Proszę kontynuować tekst o historii dyplomacji i wzajemnym uznawaniu państw, zaczynając od miejsca, w którym się kończy.

== Fragment tekstu ==

══════════════════════════════

Historia dyplomacji - interesujący casus

JCKW Franz Joseph von Habsburg
Awatar użytkownika
Reakcje:
Posty: 783
Rejestracja: 7 lata temu
Lokalizacja: Hofburgpalast, Wien, Niederösterreich

Kto to?

Ordery

Kriegsmarine

Nieprzeczytany post autor: Franz Joseph von Habsburg »

Szanowni Państwo,

Nie będzie to pełnoprawny wykład, pozwalam sobie zwrócić jednak uwagę na dość ciekawy casus, który odnalazłem robiąc rundę po korespondencji zagranicznej, która zwykle pomaga mi usnąć.

Otóż na linii Grätz - Warschau powstał ciekawy casus, który mógłby być interesujący dla słuchaczy Akademii oraz jej sympatyków. Otóż znaleziono traktat między Księstwem a Rzecząpospolitą o przyjaźni i współpracy, nie mogąc jednocześnie znaleźć żadnego tekstu o nawiązaniu stosunków między tymi krajami, co stworzyło interesującą sytuację, w której brak traktatu o uznaniu, podczas gdy państwa weszły już w stosunek umowny.

Diuk de Zaym z Hasselandzkiej Akademii Nauk stanął na stanowisku, że najpierw musi nastąpić uznanie danego państwa, następnie nawiązanie stosunków dyplomatycznych, a później dopiero mogą następować kolejne traktaty. Wskazywałoby to, iż traktat taki został zagubiony przez obydwie strony. Otóż ja przychylam się do tego zdania, z jednym - dość istotnym - zastrzeżeniem.

W świecie wirtualnym utarł się już pewien zwyczaj, że traktat o uznaniu jest początkiem "wszystkiego", wynika to przede wszystkim z faktu, że właściwie mikronacje mogłyby funkcjonować w oderwaniu od swoich sąsiadów praktycznie bez uszczerbku. W świecie realnym, z którego czerpiemy wzorce, nie jest to tak kategoryczne - wyrażenie woli uznania czyjejś państwowości odbywa się na przykład poprzez głosowanie za jego przyjęciem w poczet członków Organizacji. Idąc tym tropem w przypadku wyżej wymienionych stosunków można stwierdzić, iż państwa te się uznają i nie muszą wyrażać woli wzajemnego uznania w traktacie - ponadto, z uwagi na fakt, iż Sarmacja deklaruje już uznawanie Rzeczypospolitej, Rzeczpospolita musiałaby jednostronnie uznać Sarmację (o ile tego nie zrobiła wcześniej, nic mi jednak nie wiadomo), co stawiałoby pod znakiem zapytania skuteczność zawartego już traktatu o przyjaźni. Co więcej, można domniemywać, że państwa nawiązały też de facto stosunki dyplomatyczne, skoro Warszawa ma swego ambasadora na dworze książęcym, a Grodzisk - na dworze królewskim, co jest absolutnie niepodważalnym. Nawiązywanie ich od nowa podważyłoby dotychczasową współpracę na tym szczeblu.

══════════════════════════════

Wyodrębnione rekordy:
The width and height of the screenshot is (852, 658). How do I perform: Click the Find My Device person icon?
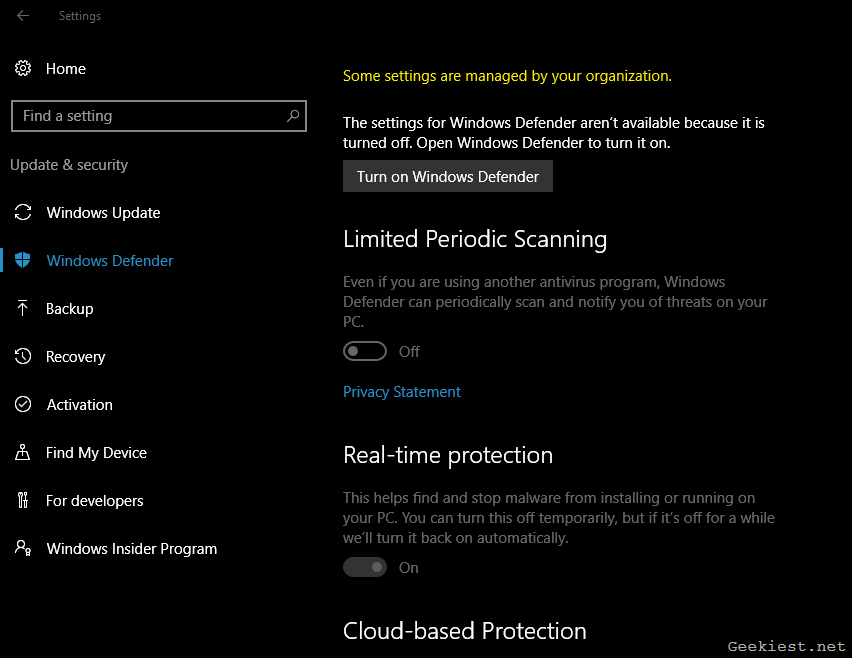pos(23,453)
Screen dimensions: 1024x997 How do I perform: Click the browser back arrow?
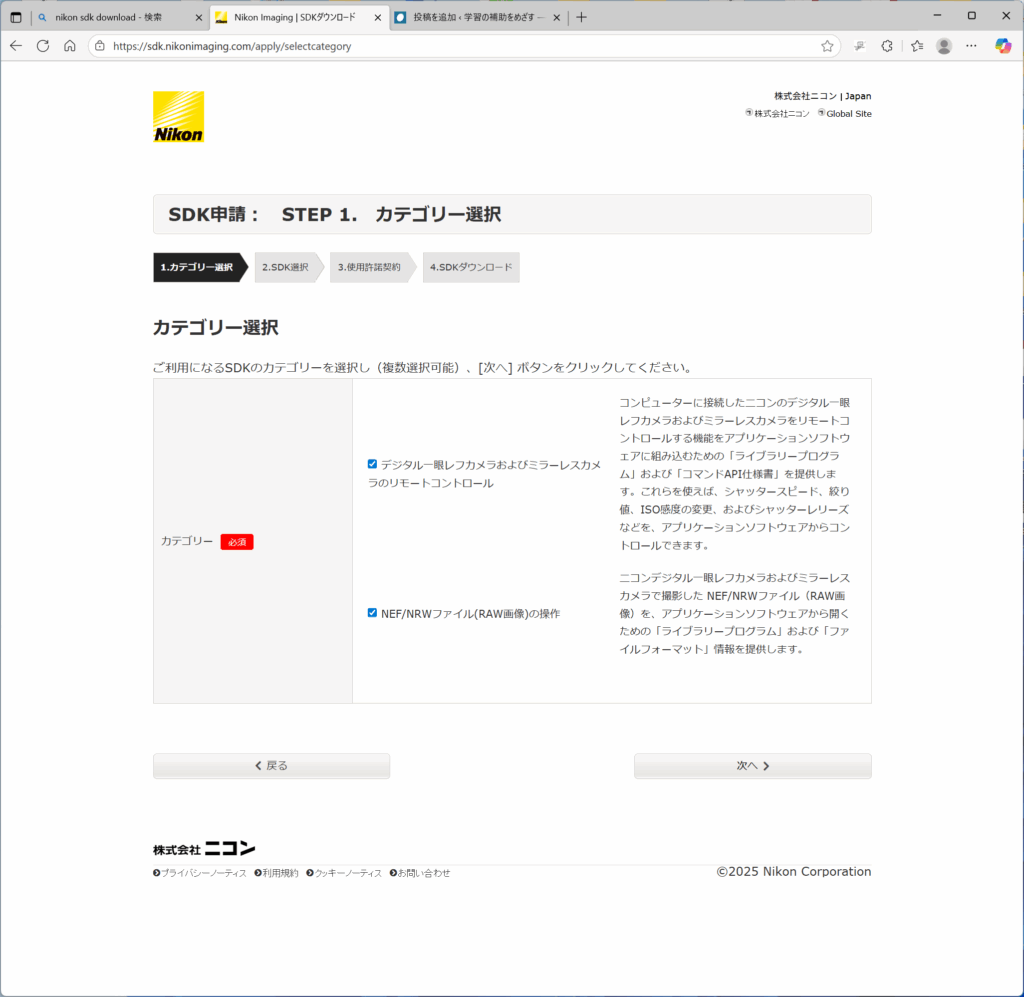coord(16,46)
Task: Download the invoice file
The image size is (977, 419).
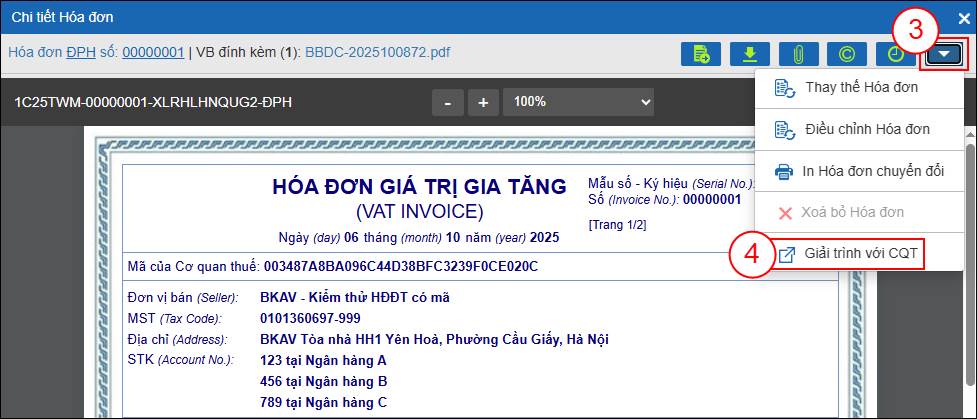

══════════════════════════════

== Wynik ==
Warto wspomnieć (wszak to zajęcia z historii), iż istniała już podobna sytuacja, kiedy Surmenia zawarła z Wolną Republiką Morvan traktat dotyczący terytorium tej drugiej w Ostii. Interesujące było to, że Morvan jako państwo separatystyczne wobec Sarmacji pozostawał właściwie krajem nieuznawanym, także przez Surmenię - można jednak przyjąć, że poprzez zawarcie traktatu Surmenia de facto uznała istnienie Morvanu i, co więcej, jego zdolność do objęcia władzy nad pewnym terytorium, a także zdolność do bycia stroną umowy międzynarodowej, choć nie wyraziła osobno woli uznania niepodległości Morvanu.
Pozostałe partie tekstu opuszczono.